Passage:
In 1986, a retired dry cleaner named Julius lived in a small apartment above a bakery in the Annex neighbourhood of Toronto. Every morning at seven, he walked four blocks to a diner called Mel's, sat at the same counter stool, and ordered two eggs over easy with rye toast. The waitress called him "Jules." The man to his left, a plumber named Gord, had been sitting in that same spot since 1979. They did not plan to meet each other. They did not text. They did not check an app. They simply showed up, because the diner was there, and because that is what people did.
Julius died in 1994. Mel's closed in 2002. A condo development called The Annex Residences stands on the lot where it used to be. The building has a communal lounge on the second floor. It is almost always empty.
Ray Oldenburg would have understood exactly what happened. The American sociologist coined the term "third place" in his 1989 book "The Great Good Place," and his framework remains one of the most elegant descriptions of community architecture ever written. The idea is simple. Your first place is home. Your second place is work. Your third place is everywhere else that matters. The pub. The barbershop. The cafe. The church basement. The park bench where you always see the same dog walker. The library where the children's librarian knows your kid's name.
Third places are not defined by what they sell or what they offer. They are defined by what they do. They create conditions for unplanned social contact between people who share a geography but not necessarily a friendship. They are what Oldenburg called "the living room of society," places where you go to be around others without the pressure of performance or the burden of planning.
Canada is losing them. Rapidly. And almost nobody is paying attention.
Start with churches. Whatever your feelings about organized religion, the sociological function of the church in Canadian life has been enormous. It was a weekly gathering point. A place where people of different ages, incomes, and backgrounds occupied the same room for an hour. A source of potlucks, volunteer networks, marriage counselling, grief support, and the kind of ambient social contact that holds communities together. And it is disappearing. Over nine thousand churches have closed across the country in recent decades. Those that remain are aging. The pews are emptier each year. A study from the Evangelical Fellowship of Canada estimated that if current trends continue, half of the remaining congregations will be financially unsustainable within a generation.
Now consider the office. For decades, the workplace was Canada's most reliable third place (even though Oldenburg would have classified it as a second place, functionally it served both roles). The water cooler. The lunch room. The Friday afternoon beer in the conference room. These rituals were not just about work. They were about social contact. About building the kind of weak ties that sociologist Mark Granovetter at Stanford identified in 1973 as essential to both economic opportunity and social cohesion.
Then remote work happened. Not gradually, the way churches declined. Overnight. In March 2020, millions of Canadians went home. And a significant number never came back. Statistics Canada reported that as of 2024, approximately 30 percent of Canadian workers are fully or primarily remote. They are more productive. They have better work-life balance. They save money on gas. And they have lost the single most reliable source of daily face-to-face social contact that most adults had.
The mall, too, is dying. This sounds trivial until you consider what Canadian malls actually were. Especially in suburbs and smaller cities, the mall was the de facto town square. It was where teenagers went after school. Where retirees walked laps on winter mornings. Where new immigrants found familiar food and community. West Edmonton Mall, at its peak, was not a shopping centre. It was a social institution. Now, major retail chains are closing locations faster than new tenants can fill them. The Cadillac Fairview malls, the Ivanho Cambridge malls, the strip malls and power centres that defined suburban Canada for half a century, all in various stages of contraction.

Required tasks:
a - Duplicate the essay on third places word for word, starting with "Then remote work" and going on through "most adults had.".
b - Pick up the essay on third places after its final sentence and continue writing it.
The records that come next have no connection to the essay on third places.

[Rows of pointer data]
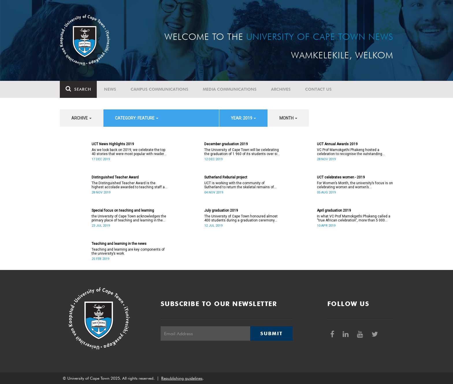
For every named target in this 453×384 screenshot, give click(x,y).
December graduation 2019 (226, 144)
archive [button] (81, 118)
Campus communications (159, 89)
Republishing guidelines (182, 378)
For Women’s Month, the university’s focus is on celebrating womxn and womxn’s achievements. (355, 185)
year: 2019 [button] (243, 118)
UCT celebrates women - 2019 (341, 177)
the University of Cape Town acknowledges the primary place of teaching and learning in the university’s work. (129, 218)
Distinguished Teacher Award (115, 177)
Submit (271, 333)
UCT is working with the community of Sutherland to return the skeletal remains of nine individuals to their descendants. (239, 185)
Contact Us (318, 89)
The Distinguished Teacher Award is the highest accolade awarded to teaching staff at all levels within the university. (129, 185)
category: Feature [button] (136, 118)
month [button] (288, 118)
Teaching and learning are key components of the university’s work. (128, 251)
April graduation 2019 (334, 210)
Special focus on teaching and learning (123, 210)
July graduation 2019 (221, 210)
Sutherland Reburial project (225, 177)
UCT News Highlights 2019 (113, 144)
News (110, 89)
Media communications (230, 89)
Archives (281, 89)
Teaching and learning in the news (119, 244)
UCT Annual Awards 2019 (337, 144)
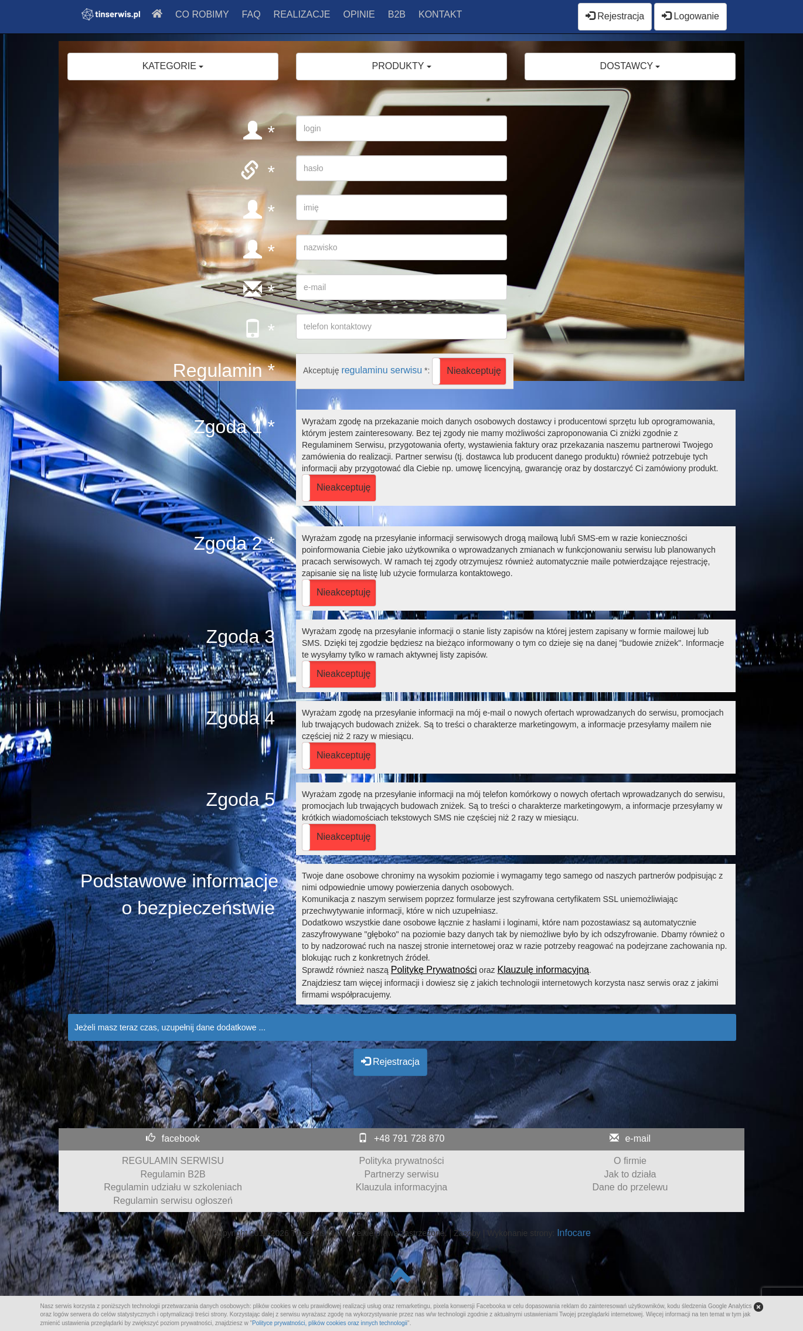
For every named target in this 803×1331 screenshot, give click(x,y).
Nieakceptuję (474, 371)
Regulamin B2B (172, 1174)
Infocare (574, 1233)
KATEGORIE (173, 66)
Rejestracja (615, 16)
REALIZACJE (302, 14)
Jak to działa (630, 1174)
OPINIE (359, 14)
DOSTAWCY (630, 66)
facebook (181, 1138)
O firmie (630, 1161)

The replies:
a -
Then remote work happened. Not gradually, the way churches declined. Overnight. In March 2020, millions of Canadians went home. And a significant number never came back. Statistics Canada reported that as of 2024, approximately 30 percent of Canadian workers are fully or primarily remote. They are more productive. They have better work-life balance. They save money on gas. And they have lost the single most reliable source of daily face-to-face social contact that most adults had.

b -
Libraries remain, but they are under siege. Across the country, library systems are chronically underfunded, asked to do more with less. They have become de facto homeless shelters, mental health drop-in centres, and childcare spaces, all vital functions, but ones that strain the ability of libraries to serve as the kind of relaxed, welcoming third place that Oldenburg envisioned. In 2023, the Toronto Public Library system saw a 15 percent increase in incidents requiring security intervention. Librarians are burning out. Some branches have reduced hours. Others have closed.
So where does that leave us? Home. Work, for those who still go. And then what?
The coworking industry has tried to answer this question. The Canadian coworking market is valued at roughly $285 million and projected to grow to $893 million within the next few years. Spaces like WeWork, Workhaus, and dozens of independents offer desks, coffee, and the promise of community. Some of them deliver on it. But coworking serves a narrow demographic: urban professionals with flexible schedules and disposable income. It is not a third place for Canada. It is a third place for a specific slice of Canada, and an expensive one at that.
Turns out, the third place crisis is not distributed evenly. It hits hardest in the places where you would least expect it.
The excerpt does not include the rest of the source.